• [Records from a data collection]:
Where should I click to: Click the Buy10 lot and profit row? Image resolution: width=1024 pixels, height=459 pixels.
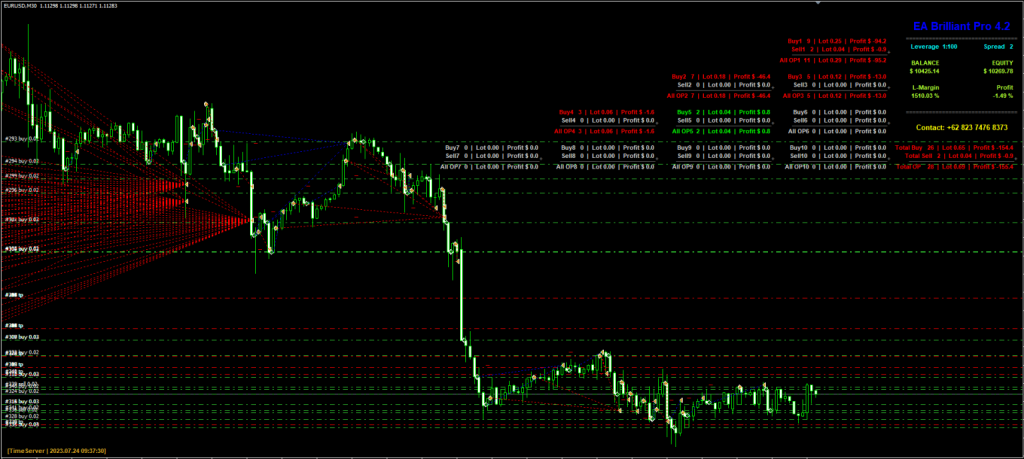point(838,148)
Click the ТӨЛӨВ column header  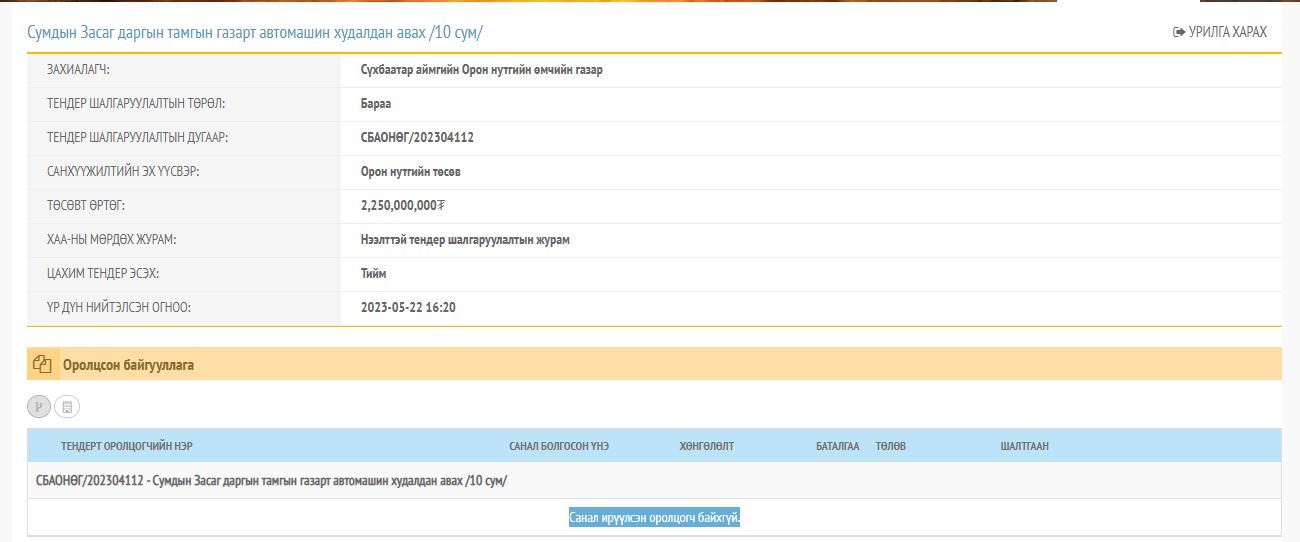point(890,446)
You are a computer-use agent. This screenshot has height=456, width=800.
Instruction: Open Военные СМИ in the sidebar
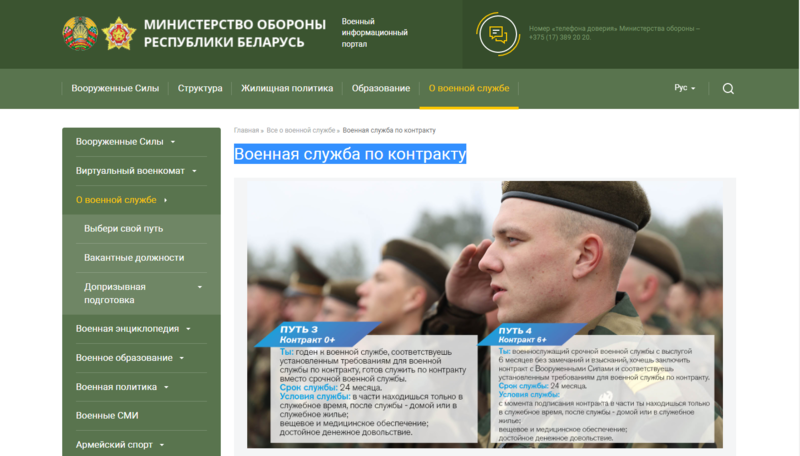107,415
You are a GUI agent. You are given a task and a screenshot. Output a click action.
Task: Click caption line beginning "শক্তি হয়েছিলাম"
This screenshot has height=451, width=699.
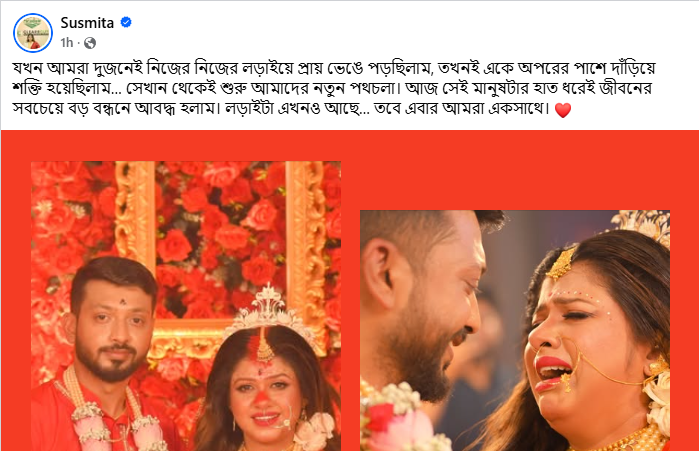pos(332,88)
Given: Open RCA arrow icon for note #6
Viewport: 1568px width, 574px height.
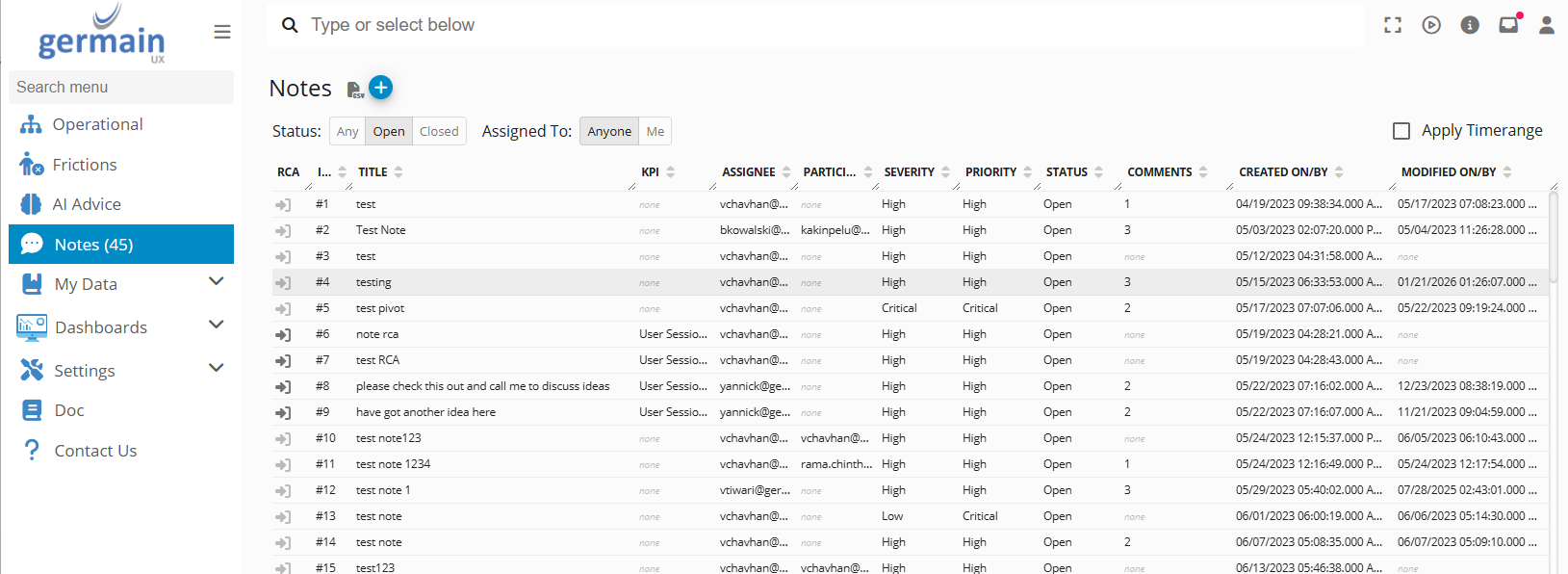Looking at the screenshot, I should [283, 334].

• [What you will do]:
Look through the data above and return each line where the string "agent" occurs.

• [Reply]:
You are a computer-use agent. This screenshot has height=456, width=800.
You are a GUI agent. You are given a task and a screenshot. Output a click action.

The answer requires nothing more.